Après deux ou trois tentatives, longues (Mon idole, 2002 avec François Berléand et Diane Kruger) ou courtes (Sans regrets, 1995, son premier film auquel participe Marina Hands), et plutôt dans la comédie, Guillaume Canet s’essaie au policier. Tout n’est pas mauvais dans ce film mais il ne faut pas en attendre beaucoup. L’histoire est alambiquée et oblige à des explications récapitulatives longues de plus de quinze minutes avant l’épilogue. Le dernier rebondissement n’apporte rien si ce n’est un poids supplémentaire dans un récit déjà lourd. Les personnages n’existent pas sauf par leurs actions et parce que le scénario a tant d’importance, le spectateur s’amuse à relever ses facilités et ses incohérences (les flics qui paraissent mauvais au début mais s’avèrent bien sympathiques ensuite, l’énorme secret gardé bêtement huit ans par la sœur qui, s’il avait été révélé plus tôt, aurait évité bien des malheurs, etc.). La mise en scène est inégale et quelques bonnes idées se mélangent à plusieurs grossièretés. Ainsi, la première séquence, quasi rêvée par le protagoniste principal, ou la chute du cheval associée à l’arrestation de l’instigateur des crimes commis sont plutôt bien vues. Retenons aussi l’efficacité de la course-poursuite à pied dont l’impressionnante traversée de périphérique constitue le point fort. En revanche, l’être aimé magnifié par une caméra « flottante » et, surtout, les aveux du flic insoupçonné, père de la prétendue victime, arrosés d’alcool et de grosses gouttes de sueur sont maladroits.

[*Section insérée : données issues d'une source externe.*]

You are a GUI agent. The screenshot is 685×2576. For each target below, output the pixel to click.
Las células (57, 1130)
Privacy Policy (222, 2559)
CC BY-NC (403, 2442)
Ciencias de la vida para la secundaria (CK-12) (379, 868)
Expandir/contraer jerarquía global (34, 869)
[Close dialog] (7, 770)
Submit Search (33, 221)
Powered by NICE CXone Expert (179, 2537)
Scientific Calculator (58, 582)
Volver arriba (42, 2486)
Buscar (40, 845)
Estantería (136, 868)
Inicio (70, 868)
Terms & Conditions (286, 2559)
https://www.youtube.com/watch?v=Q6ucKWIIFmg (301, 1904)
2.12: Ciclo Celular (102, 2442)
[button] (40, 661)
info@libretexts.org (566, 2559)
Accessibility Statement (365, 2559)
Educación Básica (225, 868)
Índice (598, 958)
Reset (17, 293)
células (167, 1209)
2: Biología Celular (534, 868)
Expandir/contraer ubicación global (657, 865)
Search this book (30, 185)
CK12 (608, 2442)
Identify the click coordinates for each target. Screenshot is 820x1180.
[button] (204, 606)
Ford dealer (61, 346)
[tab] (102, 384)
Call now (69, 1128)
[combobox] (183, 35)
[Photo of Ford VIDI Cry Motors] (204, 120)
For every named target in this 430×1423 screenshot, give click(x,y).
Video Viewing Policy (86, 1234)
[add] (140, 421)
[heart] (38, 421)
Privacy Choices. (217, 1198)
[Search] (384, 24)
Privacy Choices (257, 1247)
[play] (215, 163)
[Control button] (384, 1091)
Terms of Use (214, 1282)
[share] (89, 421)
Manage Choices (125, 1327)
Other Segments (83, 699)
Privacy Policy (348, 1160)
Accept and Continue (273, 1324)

Ne le dis à personne ressemble à un bel amusement pour Canet. Il y fourre tout ce qui lui plaît : de grands acteurs (André Dussollier, Jean Rocheford), des copains (François Cluzet qui est cependant un bon choix, François Berléand, Gilles Lelouche, Marina Hands, Kristin Scott Thomas, Nathalie Baye…), un rôle de méchant qu’il se réserve mais joue mal, deux morceaux de musique pour faire un bout de clip… Olivier Marchal, qui est caution d’un certain réalisme policier et qui a certainement dû faire profiter le jeune réalisateur de ses conseils d’ancien homme de terrain lors des scènes d’action, est cantonné dans un rôle de figurant. L’amusement est rendu bien lourd par toute la garniture…
Comme les caméos et les clins d’œil multiples qu’il contient, Ne le dis à personne demeure anecdotique. Peut-être, s’il réalise un autre polar, Guillaume Canet devra-t-il préférer la simplicité à l’esbroufe…

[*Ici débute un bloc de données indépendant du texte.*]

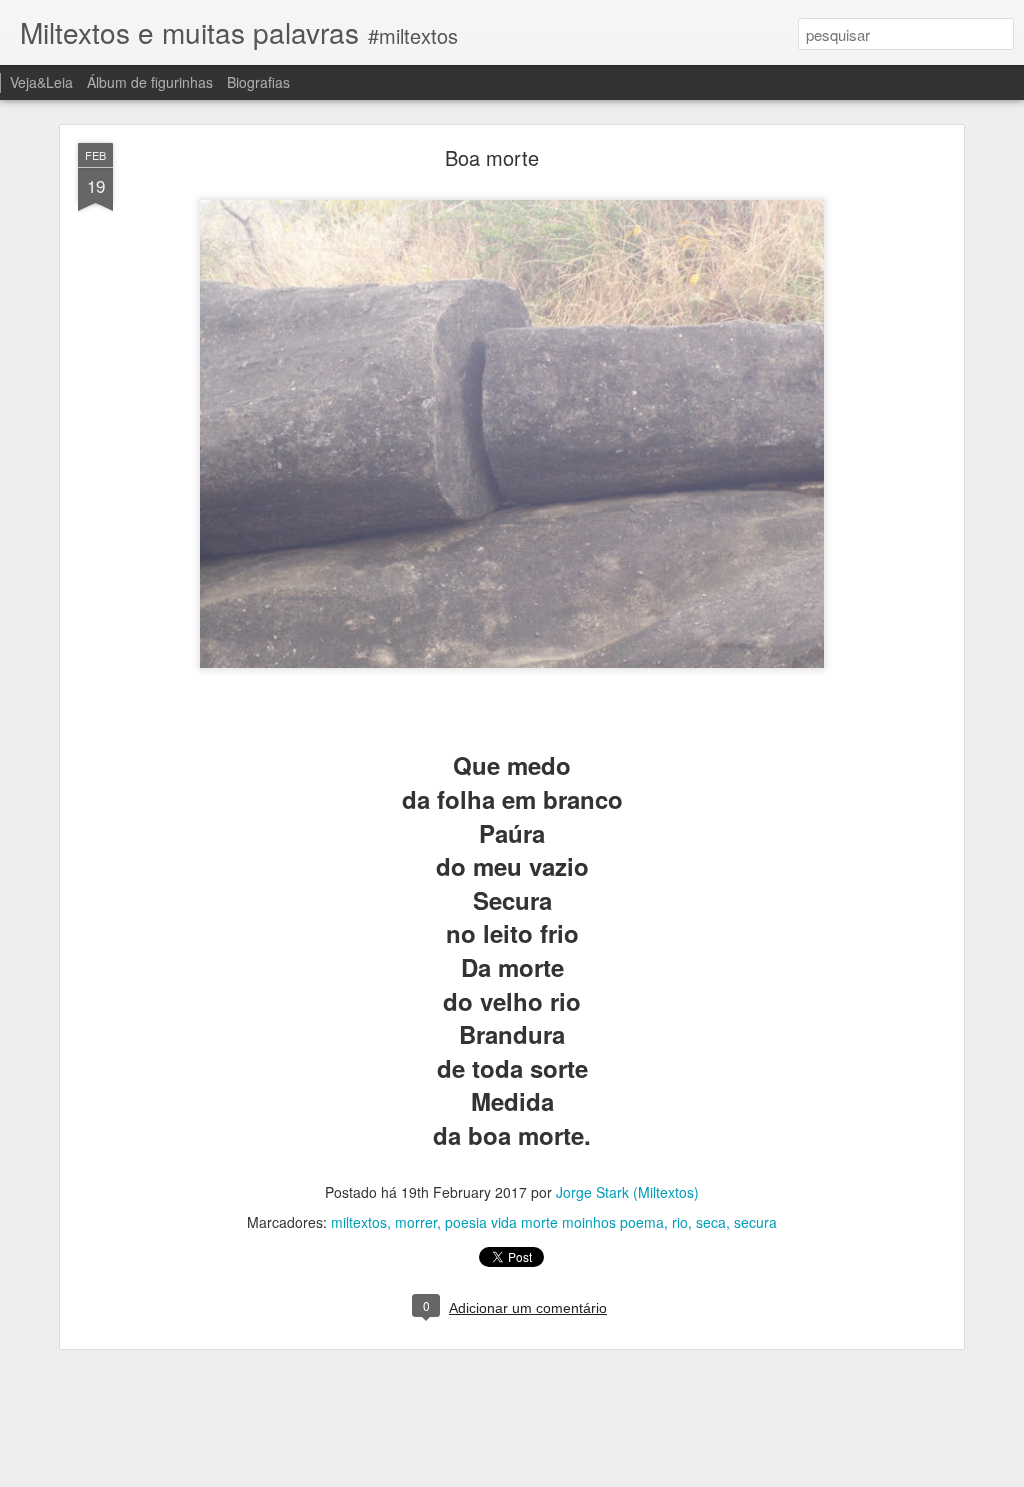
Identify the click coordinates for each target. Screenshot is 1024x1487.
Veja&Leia (41, 82)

* Voir notre commentaire du film Dans la brume électrique et l’émission Projection privée du 11 avril 2009 dans laquelle M. Ciment recevait B. Tavernier.
Personnellement, et sans chercher à être trop analytique, j’ai plutôt apprécié ce polar/thriller à la française: un scénario (dont le rebondissement final attendu est certes un brin « too much ») efficace, du rythme, du suspens, de bons acteurs… Non vraiment j’ai pris beaucoup de plaisir à le voir. Il y a bien mieux mais aussi franchement bien pire ! Avec Guillaume Canet et François Cluzet, j’avais surtout adoré Les liens du sang, mais pour moi ce film est un très bon divertissement et donc une réussite car il remplit pleinement sa fonction.
François Cluzet est génialissime dans ce film. Très bien réalisé par un Guillaume Canet qui devait avoir à ses côtés une bonne équipe de tournage.